« poser son temps » expo studio On-Off

Arme d’artiste

Machines à écrire. Fer à repasser. Dentelles, broderie. L’univers de Viviana Méndez est peuplé d’objets d’un autre temps. Des ustensiles, des outils et des techniques qui refusent de disparaître, qui résistent. Sa présence reste, sous le déluge numérique qui couvre tout, qui efface les traces. Sa matérialité s’impose, son temps cristallisé; une capsule de temps qui dure en tant que vestige, en tant que témoin. Témoignage d’un autre monde, d’un monde qui, même s’il est submergé, coexiste avec celui, rapide, de l’instantané, le monde du jetable.
Des récits se construisent, des fables se créent à travers les actions de ces objets et leurs conséquences, parfois extrêmes.

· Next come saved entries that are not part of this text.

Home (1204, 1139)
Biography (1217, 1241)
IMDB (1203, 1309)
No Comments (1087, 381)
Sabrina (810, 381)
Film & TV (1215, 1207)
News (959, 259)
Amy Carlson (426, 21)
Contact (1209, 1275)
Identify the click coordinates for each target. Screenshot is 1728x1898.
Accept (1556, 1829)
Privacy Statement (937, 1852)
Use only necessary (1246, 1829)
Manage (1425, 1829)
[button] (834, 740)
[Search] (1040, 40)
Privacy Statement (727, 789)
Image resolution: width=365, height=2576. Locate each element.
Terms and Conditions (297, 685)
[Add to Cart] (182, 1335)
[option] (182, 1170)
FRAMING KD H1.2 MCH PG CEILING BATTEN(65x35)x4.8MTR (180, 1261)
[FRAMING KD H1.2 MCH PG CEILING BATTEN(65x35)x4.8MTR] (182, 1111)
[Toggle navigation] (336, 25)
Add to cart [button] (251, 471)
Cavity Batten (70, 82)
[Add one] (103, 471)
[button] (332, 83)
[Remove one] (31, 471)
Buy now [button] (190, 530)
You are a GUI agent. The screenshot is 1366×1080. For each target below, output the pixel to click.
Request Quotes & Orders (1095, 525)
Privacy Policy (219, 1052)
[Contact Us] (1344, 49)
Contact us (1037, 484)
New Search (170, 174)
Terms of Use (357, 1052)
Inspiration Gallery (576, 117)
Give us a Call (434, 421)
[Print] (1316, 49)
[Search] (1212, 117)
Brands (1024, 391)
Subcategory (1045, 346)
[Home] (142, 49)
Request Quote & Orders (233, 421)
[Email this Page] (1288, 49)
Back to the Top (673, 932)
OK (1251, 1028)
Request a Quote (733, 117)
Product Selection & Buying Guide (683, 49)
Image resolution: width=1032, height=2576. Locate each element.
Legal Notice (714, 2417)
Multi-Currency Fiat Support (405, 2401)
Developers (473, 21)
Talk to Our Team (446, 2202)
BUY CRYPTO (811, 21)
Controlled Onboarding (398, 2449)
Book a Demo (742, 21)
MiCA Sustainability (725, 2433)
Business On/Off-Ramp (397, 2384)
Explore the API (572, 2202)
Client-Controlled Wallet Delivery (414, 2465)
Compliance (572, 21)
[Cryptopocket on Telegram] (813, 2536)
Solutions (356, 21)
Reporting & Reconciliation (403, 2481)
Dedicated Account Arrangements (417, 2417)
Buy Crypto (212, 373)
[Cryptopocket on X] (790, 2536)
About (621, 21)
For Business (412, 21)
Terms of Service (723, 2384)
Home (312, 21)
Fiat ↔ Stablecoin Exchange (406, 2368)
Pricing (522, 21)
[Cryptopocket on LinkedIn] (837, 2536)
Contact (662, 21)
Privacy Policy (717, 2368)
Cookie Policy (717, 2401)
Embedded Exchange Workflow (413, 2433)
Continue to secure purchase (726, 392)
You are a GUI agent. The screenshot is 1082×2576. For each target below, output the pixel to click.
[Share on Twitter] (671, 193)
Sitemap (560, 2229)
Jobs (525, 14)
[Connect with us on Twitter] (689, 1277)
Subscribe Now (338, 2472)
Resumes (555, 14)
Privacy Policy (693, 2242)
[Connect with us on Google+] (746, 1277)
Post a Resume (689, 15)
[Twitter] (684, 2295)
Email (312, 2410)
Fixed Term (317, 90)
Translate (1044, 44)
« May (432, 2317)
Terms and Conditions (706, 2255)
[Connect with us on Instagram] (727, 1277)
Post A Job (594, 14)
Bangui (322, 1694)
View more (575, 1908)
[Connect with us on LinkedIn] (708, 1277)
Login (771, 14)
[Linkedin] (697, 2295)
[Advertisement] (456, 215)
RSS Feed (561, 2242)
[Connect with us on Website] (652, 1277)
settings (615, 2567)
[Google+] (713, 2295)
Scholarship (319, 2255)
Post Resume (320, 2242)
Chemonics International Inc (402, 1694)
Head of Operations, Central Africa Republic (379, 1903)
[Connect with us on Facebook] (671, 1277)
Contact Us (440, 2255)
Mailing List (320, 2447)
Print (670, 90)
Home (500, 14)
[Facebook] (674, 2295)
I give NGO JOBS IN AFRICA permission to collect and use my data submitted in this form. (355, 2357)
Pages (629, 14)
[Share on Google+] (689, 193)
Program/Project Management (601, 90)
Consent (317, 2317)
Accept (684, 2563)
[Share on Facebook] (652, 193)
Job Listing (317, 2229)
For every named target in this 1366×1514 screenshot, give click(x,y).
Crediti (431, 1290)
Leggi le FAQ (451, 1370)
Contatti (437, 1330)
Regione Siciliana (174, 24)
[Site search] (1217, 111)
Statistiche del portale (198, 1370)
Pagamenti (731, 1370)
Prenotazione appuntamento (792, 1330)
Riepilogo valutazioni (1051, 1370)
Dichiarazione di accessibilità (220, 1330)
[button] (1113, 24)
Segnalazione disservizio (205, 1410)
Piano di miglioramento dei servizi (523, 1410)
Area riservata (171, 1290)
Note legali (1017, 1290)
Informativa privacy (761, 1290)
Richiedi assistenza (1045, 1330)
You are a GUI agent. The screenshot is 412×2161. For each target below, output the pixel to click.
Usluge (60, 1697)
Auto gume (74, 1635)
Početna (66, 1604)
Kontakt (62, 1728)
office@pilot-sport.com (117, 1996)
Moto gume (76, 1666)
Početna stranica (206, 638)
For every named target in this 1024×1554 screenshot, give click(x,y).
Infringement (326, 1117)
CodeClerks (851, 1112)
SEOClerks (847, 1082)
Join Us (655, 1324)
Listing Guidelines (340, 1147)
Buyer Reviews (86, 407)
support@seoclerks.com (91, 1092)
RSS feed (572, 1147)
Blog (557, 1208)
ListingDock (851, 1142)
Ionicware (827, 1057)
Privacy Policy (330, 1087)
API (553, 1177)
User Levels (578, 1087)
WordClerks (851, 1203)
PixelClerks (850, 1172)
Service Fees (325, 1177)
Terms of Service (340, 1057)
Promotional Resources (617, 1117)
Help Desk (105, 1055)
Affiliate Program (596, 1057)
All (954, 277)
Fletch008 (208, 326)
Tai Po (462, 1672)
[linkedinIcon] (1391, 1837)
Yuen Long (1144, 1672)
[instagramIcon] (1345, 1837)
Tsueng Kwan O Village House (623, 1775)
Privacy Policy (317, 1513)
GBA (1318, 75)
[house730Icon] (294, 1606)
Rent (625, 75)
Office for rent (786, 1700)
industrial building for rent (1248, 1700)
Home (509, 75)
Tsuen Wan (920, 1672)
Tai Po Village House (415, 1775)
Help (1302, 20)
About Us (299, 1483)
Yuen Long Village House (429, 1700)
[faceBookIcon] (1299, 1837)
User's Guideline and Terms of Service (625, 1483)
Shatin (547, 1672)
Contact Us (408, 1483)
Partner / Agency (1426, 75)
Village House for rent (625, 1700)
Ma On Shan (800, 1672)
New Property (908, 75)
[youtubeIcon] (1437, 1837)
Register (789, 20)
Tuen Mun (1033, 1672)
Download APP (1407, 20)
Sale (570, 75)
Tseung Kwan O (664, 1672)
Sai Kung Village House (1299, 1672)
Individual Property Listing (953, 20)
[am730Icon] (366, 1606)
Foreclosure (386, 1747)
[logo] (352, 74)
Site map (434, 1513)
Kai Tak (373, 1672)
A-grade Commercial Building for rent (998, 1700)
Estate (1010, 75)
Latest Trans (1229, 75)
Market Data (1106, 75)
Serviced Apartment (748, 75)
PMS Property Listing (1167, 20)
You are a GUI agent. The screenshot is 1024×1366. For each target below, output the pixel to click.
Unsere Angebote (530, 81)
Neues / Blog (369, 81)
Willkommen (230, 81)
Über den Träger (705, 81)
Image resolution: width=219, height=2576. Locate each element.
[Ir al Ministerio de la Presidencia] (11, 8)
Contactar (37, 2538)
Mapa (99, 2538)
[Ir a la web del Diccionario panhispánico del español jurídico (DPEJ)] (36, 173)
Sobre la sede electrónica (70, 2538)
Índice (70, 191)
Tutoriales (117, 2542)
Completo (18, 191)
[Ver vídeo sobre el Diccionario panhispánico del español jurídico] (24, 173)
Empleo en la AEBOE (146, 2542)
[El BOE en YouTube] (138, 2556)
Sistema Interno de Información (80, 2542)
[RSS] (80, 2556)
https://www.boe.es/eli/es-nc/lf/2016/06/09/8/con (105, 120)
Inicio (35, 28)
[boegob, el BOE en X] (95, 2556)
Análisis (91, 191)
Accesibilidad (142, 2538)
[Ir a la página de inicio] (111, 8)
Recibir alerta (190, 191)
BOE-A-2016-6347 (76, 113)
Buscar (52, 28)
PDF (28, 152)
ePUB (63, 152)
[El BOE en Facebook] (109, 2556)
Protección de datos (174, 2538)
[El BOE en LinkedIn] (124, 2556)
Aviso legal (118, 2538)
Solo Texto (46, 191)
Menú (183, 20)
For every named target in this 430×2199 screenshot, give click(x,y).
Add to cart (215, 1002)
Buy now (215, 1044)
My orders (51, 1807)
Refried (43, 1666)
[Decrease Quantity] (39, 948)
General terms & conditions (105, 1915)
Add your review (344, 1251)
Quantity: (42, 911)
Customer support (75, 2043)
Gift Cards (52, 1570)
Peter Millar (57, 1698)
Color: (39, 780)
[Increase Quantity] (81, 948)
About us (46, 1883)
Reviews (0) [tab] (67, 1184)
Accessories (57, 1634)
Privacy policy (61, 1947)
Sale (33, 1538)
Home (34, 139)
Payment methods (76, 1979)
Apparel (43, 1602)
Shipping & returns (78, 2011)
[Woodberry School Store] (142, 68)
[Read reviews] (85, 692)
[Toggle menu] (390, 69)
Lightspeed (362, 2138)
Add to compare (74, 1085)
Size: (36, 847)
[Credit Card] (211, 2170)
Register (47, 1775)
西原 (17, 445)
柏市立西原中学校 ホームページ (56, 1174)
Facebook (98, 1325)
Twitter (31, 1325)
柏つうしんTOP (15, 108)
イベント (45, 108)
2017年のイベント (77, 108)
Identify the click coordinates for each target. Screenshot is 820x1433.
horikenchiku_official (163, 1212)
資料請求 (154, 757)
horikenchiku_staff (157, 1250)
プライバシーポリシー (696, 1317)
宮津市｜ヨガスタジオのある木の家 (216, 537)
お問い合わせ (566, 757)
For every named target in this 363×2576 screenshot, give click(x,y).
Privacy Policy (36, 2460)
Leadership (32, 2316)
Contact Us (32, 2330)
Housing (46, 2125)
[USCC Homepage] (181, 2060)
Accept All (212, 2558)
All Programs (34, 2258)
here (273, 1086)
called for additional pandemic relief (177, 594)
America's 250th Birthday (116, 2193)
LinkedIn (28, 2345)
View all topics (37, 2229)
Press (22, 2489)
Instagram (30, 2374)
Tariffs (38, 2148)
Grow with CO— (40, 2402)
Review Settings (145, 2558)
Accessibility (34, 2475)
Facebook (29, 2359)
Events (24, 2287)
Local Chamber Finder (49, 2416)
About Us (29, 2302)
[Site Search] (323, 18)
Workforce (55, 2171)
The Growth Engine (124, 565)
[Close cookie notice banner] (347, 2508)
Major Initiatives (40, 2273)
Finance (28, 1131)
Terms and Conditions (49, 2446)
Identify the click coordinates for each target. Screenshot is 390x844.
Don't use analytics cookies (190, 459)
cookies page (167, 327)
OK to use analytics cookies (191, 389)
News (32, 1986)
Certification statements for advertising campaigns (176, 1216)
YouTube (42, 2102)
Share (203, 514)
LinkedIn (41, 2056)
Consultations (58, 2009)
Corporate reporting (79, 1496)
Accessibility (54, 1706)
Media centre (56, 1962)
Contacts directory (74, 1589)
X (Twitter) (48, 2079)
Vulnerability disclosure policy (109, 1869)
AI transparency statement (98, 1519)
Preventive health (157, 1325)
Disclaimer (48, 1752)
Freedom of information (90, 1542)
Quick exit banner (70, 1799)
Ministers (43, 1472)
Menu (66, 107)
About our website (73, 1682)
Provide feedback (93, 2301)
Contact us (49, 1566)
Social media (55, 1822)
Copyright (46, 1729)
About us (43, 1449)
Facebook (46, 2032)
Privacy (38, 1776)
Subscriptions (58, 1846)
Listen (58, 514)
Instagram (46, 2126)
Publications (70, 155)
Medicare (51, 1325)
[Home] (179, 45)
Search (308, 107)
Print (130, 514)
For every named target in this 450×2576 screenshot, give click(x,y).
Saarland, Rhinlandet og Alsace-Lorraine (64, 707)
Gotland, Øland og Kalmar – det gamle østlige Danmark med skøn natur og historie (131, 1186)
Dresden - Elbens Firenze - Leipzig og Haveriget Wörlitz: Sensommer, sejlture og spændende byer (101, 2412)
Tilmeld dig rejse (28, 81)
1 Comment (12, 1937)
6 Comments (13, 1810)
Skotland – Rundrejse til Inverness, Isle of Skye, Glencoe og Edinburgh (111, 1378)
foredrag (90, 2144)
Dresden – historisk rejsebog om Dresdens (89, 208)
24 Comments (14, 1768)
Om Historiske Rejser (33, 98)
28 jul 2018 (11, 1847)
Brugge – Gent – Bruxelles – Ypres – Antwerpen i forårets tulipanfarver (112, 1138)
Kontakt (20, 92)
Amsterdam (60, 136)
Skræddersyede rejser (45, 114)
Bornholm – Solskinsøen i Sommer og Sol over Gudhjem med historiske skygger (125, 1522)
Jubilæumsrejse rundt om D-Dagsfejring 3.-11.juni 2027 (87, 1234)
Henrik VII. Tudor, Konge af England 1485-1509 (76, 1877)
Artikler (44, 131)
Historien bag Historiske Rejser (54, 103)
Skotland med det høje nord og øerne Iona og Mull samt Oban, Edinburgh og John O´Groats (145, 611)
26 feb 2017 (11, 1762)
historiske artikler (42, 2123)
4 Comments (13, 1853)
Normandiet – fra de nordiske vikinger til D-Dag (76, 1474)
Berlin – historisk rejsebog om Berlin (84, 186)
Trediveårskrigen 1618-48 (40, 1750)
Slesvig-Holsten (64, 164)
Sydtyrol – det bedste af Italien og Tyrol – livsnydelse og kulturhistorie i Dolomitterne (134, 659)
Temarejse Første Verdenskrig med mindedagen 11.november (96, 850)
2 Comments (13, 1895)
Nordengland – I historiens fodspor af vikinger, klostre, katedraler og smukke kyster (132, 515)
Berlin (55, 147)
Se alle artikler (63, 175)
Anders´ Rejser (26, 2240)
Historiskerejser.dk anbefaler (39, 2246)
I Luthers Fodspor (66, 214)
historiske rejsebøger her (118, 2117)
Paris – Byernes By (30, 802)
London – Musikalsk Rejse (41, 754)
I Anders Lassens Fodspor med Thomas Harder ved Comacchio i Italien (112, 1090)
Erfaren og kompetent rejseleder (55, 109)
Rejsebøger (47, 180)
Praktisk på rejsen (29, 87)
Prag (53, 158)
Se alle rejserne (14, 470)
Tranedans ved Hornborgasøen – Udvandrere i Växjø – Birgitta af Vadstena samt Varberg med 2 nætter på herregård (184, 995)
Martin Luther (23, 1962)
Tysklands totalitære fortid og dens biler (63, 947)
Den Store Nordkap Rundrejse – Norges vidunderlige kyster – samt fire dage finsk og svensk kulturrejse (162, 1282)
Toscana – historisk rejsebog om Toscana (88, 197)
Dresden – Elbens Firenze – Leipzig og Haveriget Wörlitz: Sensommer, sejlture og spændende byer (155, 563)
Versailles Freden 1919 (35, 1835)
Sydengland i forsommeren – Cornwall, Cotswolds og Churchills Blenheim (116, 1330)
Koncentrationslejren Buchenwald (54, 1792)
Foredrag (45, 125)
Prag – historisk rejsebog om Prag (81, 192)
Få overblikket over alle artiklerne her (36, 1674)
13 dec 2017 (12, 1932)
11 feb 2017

Le fer à repasser qui brûle des chemises, c’est le remède qui se fait poison, la vengeance des opprimés. L’appareil symbolique de l’oppression, l’électroménager, auquel sont soumises les femmes dites  «au foyer», devient dispositif de création; un instrument de transformation, arme d’artiste, pinceau, crayon, palette.
Des photographies anciennes, des billets aux bords brodés, des assemblages de jouets jetés; dans la poétique de Viviana, les objets se déplacent, ils entrent en collision, produisent l’étrangeté, et génèrent de nouvelles significations. La moustache de Viviana Méndez, alter ego de l’artiste qui n’apparaît que de manière sous-jacente dans cette exposition, orne son visage comme un avertissement, un rappel: rien n’est à sa place, la nature n’est pas naturelle.

Dado Amaral

 

 

 


La fée du fer à repasser

Le conte du fer à repasser n’est pas pour nous endormir. Au contraire, il a été fait pour nous rendre insomniaques: éveillés, avec des vêtements irréprochables, sans plis. En un silence de mannequin assumant les formes d’une poire, triangle inversé, sablier ou rectangle. Toutes les silhouettes nous protègent. Submergés, dans les usages de soirées, nous restons en silence. Nous choisissons le silence. Et nous sommes fin prêts à commencer par le minimum: eye contact. Le blanc des yeux, si nous le savons encore, sert seulement à écouter. Et nous écoutons la lenteur du fer à repasser sur les chemises blanches. Le son du tissu brûlé, voilà le conte de fées: pure vapeur. Si rapide, la vapeur. Elle passe, repasse le vêtement pour chasser la colère. La colère aussi est vapeur. Elle fait l’expérience de la colère précédente de chacun des présents. Elle laisse la tache sur la chemise pour nous soulager. Nous sommes vêtus. Nous sommes vaincus. Nous sommes marqués. Et là bas, dans le silence de soirée, dans la musique au volume pour danser, nous dansons. Il s’agit d’une danse discrète, immobile. Nous attendons. Nous écoutons le son du fer, nous sentons le vêtement brûler. Nous aspirons la vapeur. Nous ne paniquons pas. Nous sommes tranquilles, anesthésiés. La vapeur nous rend plus joyeux. Le vêtement présente les marques de la nuit. Les plis disparaissent. Les vêtements sont repassés, les âmes. Les âmes sont dans la peau même, elle s’occupent les tissus tellement elles sont blanches. Les personnes debout, élégantes toute la nuit, nous sommes si irréprochables et susceptibles d’éloges. La fée, en nous racontant une histoire, nous place dans des armures. Nous sommes protégés de la soirée. De tels vêtements congédient la faim, la soif physiologique et la volonté de s’émouvoir spontanément. Tout est calcul. Dans le même temps, nous sommes joyeux, nous sommes heureux. La fée ne termine pas son histoire. Son conte dure une nuit. Deux, ou plus de deux. Au milieu de la fumée et d’un paysage blanc, nous sourions, surtout nous sourions.